Ramzidah also declared that she received cash gifts from 2011 to 2017 a total of BND5 million from a Malaysian lady for assisting in confidential agreement. With the assistance of ACB’s counterpart in Malaysia, this matter was investigated and the Malaysian lady has denied giving such gift and also further denied knowing who the defendants are.
Investigation into the cars purchased revealed that the defendants have frequently paid to purchase vehicles using large amounts of cash including BND10,000 notes. The total purchased price of 14 cars registered under Ramzidah is BND1,836,417. Meanwhile, total purchase price for six cars registered under Haji Nabil Daraina is BND1,288,215. Further analysis on the cash payments reveal that the BND10,000 notes used to make payments are similar to the ones withdrawn by Ramzidah from official receiver’s Bank G account.

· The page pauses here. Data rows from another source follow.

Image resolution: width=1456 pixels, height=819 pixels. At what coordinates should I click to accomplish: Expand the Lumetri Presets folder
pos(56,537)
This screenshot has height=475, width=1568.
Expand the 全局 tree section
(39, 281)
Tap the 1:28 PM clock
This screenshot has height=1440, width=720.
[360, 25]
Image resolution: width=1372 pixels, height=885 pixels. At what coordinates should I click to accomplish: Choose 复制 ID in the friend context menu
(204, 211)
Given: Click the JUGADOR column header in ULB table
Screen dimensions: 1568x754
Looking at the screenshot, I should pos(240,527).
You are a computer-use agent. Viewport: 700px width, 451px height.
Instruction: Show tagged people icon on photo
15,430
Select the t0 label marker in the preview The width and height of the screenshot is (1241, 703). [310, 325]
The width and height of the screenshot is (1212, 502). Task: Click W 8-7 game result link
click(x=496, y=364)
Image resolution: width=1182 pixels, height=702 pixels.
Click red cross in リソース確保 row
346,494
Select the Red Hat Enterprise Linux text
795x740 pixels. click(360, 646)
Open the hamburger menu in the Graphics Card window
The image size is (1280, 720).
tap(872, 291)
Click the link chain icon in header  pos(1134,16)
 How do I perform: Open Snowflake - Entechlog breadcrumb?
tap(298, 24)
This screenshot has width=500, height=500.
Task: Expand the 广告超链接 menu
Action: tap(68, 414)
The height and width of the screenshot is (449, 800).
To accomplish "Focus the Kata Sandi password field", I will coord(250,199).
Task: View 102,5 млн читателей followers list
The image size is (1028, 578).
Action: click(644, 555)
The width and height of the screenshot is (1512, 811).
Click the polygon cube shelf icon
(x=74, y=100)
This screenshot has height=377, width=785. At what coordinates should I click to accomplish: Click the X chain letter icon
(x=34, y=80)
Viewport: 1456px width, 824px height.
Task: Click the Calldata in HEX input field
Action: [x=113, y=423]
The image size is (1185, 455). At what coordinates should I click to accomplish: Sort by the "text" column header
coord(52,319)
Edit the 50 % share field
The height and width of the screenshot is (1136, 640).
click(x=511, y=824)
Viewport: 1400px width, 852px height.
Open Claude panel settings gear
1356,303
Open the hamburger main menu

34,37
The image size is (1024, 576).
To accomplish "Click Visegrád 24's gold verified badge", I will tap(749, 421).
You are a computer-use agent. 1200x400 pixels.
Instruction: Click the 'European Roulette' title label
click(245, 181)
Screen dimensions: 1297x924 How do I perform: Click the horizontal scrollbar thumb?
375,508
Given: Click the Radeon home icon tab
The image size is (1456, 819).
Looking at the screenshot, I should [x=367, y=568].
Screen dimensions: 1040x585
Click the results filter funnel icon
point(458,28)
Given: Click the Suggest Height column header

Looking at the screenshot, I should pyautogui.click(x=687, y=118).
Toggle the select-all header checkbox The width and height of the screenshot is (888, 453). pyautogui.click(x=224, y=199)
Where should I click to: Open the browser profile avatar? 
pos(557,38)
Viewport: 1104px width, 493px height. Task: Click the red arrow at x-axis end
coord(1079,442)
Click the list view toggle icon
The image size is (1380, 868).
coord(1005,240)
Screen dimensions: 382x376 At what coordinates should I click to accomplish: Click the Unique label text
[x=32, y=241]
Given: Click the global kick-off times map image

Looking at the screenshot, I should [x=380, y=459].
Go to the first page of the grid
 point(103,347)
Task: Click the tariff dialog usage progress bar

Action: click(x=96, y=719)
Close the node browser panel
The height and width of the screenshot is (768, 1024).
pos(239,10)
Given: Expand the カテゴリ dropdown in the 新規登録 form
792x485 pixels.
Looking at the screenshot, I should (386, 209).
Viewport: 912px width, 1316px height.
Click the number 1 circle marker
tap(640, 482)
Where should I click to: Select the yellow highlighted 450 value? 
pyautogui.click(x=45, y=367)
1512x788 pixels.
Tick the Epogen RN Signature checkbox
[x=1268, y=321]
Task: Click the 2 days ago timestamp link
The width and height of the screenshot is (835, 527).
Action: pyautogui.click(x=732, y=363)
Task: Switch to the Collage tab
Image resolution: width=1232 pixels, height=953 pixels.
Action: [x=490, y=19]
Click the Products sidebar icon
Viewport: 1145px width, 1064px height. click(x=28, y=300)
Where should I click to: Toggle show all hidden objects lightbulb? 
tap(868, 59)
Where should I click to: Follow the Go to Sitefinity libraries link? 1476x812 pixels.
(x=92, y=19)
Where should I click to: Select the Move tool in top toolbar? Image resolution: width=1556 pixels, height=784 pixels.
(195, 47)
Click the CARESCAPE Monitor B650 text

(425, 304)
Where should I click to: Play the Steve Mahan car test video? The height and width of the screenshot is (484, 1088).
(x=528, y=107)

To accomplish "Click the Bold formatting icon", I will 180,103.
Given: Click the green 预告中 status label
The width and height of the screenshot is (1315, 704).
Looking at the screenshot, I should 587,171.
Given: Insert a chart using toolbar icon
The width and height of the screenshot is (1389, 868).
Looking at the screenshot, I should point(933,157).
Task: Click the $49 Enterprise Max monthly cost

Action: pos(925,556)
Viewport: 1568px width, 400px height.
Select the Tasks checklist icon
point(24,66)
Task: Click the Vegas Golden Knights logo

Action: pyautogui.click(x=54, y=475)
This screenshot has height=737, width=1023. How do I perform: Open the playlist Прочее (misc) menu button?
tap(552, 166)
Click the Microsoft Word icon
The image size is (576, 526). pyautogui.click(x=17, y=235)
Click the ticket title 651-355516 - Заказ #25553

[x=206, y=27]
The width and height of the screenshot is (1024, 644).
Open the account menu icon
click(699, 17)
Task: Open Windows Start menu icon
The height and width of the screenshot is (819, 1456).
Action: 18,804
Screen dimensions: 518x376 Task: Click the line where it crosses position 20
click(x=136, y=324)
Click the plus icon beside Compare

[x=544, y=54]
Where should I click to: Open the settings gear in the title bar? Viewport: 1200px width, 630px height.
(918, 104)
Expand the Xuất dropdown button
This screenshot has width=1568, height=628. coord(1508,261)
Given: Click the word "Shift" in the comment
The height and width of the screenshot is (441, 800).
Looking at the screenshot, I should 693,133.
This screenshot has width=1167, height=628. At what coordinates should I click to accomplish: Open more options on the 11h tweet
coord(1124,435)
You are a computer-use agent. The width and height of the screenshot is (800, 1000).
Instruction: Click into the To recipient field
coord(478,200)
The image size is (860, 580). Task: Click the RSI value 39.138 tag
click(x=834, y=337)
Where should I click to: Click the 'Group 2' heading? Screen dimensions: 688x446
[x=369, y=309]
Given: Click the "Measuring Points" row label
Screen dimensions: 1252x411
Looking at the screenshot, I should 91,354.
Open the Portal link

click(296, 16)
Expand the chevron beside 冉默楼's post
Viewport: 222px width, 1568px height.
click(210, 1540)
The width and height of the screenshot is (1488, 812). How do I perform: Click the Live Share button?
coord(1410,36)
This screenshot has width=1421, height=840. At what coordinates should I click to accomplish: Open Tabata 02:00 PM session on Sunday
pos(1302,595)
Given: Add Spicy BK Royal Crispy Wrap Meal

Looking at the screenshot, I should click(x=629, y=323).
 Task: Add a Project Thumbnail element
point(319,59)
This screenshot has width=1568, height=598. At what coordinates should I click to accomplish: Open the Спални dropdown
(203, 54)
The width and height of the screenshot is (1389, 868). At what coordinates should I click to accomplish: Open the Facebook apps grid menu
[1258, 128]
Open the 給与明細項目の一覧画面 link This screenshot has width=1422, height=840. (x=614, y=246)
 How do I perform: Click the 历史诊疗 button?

The witness conducted an analysis on the usage of BND10,000 based on the reports submitted to the Autoriti Monetari Brunei Darussalam (AMBD) and cash transaction reports from several local banks. She found nine transactions of cash deposits using the same BND10,000 which Ramzidah withdrew from the OR accounts in Bank G.
Justice Gareth John Lugar-Mawson adjourned the hearing for the investigating officer to continue giving evidence of her financial analysis on October 14.
Jonathan Caplan QC and Deputy Public Prosecutors Hajah Suhana binti Haji Sudin, Hajah Suriana binti Haji Radin, Dayangku Didi-Nuraza binti Pengiran Haji Abdul Latiff and Muhammad Qamarul Affyian bin Abdul Rahman appeared for the Public Prosecutor. Simon Farrell, QC and Sheikh Noordin Sheikh Mohammad represented the defendants.